Les autorités maliennes participent aux actions hostiles contre la France

Amina Fofana membre du Conseil National de Transition et Ben Le Cerveau, militant pro Russie
Amina Fofana membre du Conseil National de Transition et Ben Le Cerveau, militant pro Russie
Amina Fofana membre du Conseil National de Transition et Ben Le Cerveau, militant pro Russie
Amina Fofana membre du Conseil National de Transition et Ben Le Cerveau, militant pro Russie

Souvent résumée à des actes de la société Wagner, la désinformation contre la France provient aussi des  autorités maliennes. Plusieurs membres du Conseil National de Transition ont diffusé des fakes news et les maintiennent malgré les débunkings et alertes de leur auditoire.

Les faits : Amina Fofana, membre du CNT et diffamatrice récidiviste

Le 21 avril Amina Fatima Ibrahima Fofana, membre du Conseil National de la Transition au Mali, affirme sur la chaîne Afrique Média que la France réalise une invasion et dirige le terrorisme. Aucun conditionnel, aucune hypothèse : l’accusation est ferme.

S’ensuit une litanie de mensonges. Il n’y a presque aucune phrase dans ses discours, qui corresponde aux faits et actualités qu’elle prétend traiter. Alors que la France a poussé les rebelles aux tables des négociations pour préférer une décentralisation à une indépendance brutale, Amina Fofana accuse la France de vouloir séparer le Mali en deux. Pourtant à la date de son propos, la France a déjà légué plusieurs de ses bases à l’armée malienne sans aucune confrontation.

Si le procès d’intention contre la France peut se comprendre par des écarts de perception et d’ambitions, ou par des différences de données, en revanche la construction pure et simple de fake news relève d’une intention de nuire. Le 23 avril à 17H38 l’agence russe Anna News publie sur son compte Telegram la photographie d’une radio Falcon III RF-7800V-V51X récupérée sur les forces ukrainiennes. Le texte russe qui l’accompagne indique bien l’origine du matériel et le théâtre d’intervention.

 

Le 27 avril, Amina Fofana, reprend la photo et en détourne le sens en indiquant : « Les matériels de communication saisis par l’armée maliennes aux mains des terroristes tués dans l’attaque du camp militaire de Sévaré.
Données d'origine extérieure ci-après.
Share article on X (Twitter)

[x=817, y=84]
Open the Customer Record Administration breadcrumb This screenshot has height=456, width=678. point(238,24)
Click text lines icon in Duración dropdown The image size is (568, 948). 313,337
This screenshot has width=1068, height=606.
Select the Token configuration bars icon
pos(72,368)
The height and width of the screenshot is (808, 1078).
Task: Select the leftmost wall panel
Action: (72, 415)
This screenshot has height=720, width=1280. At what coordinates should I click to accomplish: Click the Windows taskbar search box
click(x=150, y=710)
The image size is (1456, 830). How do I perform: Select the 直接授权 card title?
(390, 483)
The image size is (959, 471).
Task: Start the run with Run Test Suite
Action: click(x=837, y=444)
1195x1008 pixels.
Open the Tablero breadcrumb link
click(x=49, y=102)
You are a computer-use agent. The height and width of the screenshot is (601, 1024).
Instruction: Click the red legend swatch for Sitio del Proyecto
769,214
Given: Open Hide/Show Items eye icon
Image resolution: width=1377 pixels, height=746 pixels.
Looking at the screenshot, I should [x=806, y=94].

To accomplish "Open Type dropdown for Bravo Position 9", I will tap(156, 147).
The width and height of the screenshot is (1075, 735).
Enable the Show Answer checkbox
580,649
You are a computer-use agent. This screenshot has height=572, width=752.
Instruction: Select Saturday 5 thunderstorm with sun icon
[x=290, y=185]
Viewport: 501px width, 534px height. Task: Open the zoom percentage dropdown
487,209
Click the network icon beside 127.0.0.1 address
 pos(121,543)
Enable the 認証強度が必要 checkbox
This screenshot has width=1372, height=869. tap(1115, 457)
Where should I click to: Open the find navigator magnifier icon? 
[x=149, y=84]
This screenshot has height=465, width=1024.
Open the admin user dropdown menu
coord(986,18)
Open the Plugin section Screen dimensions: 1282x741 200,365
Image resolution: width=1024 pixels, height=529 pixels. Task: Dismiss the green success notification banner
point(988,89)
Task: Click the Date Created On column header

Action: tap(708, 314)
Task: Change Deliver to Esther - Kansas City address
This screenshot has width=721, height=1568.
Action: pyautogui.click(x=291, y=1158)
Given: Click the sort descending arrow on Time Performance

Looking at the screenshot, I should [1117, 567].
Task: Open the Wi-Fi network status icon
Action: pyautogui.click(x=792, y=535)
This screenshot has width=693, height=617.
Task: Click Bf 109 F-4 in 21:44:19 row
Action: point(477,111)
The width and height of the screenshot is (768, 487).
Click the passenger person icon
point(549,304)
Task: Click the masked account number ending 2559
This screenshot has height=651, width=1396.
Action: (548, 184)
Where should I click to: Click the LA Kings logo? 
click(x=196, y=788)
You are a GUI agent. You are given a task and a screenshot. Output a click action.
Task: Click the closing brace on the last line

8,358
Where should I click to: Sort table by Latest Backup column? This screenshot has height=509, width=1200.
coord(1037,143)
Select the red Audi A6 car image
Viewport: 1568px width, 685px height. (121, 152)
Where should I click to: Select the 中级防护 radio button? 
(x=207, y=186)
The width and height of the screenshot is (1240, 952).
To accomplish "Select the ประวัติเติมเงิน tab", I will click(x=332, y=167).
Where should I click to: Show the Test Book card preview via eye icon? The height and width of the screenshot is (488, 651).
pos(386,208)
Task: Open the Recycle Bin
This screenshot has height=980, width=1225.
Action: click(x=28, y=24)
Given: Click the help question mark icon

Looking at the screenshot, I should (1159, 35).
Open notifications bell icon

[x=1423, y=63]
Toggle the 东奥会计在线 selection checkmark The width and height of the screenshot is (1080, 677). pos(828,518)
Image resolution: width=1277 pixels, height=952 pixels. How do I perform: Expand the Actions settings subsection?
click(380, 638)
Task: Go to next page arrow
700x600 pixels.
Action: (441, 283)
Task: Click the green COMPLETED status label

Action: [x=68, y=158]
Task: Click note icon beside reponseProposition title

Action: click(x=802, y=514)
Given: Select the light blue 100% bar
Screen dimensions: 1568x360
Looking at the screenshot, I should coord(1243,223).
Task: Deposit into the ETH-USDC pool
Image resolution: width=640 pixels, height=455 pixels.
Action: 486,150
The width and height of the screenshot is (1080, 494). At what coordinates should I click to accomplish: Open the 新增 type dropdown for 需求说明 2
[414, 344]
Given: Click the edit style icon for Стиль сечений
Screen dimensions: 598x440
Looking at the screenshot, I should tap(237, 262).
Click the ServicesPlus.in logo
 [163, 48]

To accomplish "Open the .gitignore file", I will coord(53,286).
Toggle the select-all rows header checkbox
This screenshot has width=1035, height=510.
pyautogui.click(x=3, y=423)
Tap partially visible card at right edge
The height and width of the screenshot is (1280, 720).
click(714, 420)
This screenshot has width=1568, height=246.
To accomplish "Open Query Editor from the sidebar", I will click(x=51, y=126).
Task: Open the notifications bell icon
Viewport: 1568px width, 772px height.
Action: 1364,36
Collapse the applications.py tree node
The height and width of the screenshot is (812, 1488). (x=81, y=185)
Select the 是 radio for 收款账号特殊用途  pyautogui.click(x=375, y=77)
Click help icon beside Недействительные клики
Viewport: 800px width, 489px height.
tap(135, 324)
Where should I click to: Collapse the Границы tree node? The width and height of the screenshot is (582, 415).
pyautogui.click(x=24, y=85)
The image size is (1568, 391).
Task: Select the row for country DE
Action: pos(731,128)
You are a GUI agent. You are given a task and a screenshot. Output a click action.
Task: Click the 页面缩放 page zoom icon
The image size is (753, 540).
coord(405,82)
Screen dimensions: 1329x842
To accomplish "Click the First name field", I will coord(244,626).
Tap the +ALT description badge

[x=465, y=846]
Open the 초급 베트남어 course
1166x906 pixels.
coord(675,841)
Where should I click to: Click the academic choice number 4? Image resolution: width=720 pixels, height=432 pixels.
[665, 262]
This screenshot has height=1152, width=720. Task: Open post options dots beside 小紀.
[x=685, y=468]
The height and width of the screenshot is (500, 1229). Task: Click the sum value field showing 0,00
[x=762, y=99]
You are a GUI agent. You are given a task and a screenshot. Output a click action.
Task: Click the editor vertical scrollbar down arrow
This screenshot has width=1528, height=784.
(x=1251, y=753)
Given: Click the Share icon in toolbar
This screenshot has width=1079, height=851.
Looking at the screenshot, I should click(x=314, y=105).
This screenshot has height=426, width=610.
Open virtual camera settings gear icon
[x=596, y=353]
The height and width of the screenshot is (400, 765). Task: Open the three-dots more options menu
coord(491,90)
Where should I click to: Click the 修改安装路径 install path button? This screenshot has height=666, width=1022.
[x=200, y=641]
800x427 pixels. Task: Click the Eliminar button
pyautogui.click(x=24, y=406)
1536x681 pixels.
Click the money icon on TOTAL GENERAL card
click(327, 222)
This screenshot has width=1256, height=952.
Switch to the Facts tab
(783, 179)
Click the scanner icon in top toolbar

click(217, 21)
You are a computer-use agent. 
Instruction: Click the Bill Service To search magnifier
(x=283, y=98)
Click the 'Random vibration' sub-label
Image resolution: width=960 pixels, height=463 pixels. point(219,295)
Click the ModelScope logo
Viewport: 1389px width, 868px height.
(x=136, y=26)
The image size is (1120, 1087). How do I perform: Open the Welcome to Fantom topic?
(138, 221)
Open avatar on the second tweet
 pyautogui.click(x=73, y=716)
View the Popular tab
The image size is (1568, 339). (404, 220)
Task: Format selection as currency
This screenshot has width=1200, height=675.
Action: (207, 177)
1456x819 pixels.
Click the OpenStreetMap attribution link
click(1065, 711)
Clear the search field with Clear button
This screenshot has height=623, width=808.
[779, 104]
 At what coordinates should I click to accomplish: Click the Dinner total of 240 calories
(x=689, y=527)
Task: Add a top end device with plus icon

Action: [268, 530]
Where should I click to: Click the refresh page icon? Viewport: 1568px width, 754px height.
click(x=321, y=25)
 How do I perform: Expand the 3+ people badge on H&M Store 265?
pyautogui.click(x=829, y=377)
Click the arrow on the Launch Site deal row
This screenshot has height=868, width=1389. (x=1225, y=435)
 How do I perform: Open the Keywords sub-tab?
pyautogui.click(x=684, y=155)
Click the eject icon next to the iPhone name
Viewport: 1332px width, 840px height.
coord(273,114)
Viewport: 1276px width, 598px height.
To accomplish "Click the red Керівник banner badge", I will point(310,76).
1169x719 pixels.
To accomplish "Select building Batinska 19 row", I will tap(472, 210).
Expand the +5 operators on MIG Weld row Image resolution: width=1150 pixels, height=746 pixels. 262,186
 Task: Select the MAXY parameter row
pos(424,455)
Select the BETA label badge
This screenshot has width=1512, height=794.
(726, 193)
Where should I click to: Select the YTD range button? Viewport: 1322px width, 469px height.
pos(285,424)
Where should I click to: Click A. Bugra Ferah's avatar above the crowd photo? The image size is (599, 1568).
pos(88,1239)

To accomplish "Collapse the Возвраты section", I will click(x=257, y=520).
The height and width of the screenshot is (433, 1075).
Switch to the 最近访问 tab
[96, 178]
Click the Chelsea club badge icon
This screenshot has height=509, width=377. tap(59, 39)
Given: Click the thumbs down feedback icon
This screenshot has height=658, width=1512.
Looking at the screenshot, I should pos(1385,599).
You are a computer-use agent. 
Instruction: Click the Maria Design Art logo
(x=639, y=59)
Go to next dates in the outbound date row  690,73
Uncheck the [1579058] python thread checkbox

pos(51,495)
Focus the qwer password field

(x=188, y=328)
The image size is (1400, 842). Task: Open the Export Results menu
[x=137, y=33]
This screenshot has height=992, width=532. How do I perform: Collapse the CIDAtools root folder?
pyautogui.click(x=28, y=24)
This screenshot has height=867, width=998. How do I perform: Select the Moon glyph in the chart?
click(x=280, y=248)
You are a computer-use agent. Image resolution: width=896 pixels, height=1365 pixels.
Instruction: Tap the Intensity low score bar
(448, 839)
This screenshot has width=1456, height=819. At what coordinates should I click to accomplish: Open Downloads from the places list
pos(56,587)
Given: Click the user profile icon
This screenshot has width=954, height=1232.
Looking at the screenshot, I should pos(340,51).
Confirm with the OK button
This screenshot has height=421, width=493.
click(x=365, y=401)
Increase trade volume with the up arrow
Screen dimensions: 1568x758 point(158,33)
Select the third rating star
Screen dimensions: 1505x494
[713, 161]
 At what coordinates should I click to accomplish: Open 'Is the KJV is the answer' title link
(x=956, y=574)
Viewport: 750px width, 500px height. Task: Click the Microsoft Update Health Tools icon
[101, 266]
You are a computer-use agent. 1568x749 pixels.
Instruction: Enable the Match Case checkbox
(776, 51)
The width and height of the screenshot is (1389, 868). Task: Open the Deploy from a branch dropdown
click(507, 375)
Des appareils de fabrication française point de vente Paris. ».

 

Comme souvent dans les actions de désinformation malienne, des détails techniques sont donnés pour renforcer la crédibilité du propos.

Une fiction qui diffuse l’idée que la légitimité du pouvoir tient à l’opposition face à la menace française. En accusant l’hexagone d’être à l’origine du terrorisme et de l’aide aux djihadistes, l’extrême droite malienne s’assure la conservation du pouvoir par la désignation d’un bouc émissaire. Mais c’est aussi une incitation grave à l’agression, puisque cette désinformation insinue l’idée que tuer des militaires français, ce serait tuer des terroristes.

 

Commentaire sous la publication d'Amina Fofana
Amina Fofana encourage l'hostilité contre la France

Alertée par plusieurs utilisateurs du réseau social qui ont rappelé l’origine réelle de la radio, Amina Fofana s’est contentée de répondre par un drapeau malien associé à celui de la Russie et du commentaire « Vous n’allez pas tarder à trouver ce que vous êtes venus chercher au Mali. » Facebook, malgré les nouvelles lois européennes contre la désinformation et l’incitation à la violence, n’a toujours pas sanctionné cette fake news et son instigatrice, pourtant signalées de nombreuses fois.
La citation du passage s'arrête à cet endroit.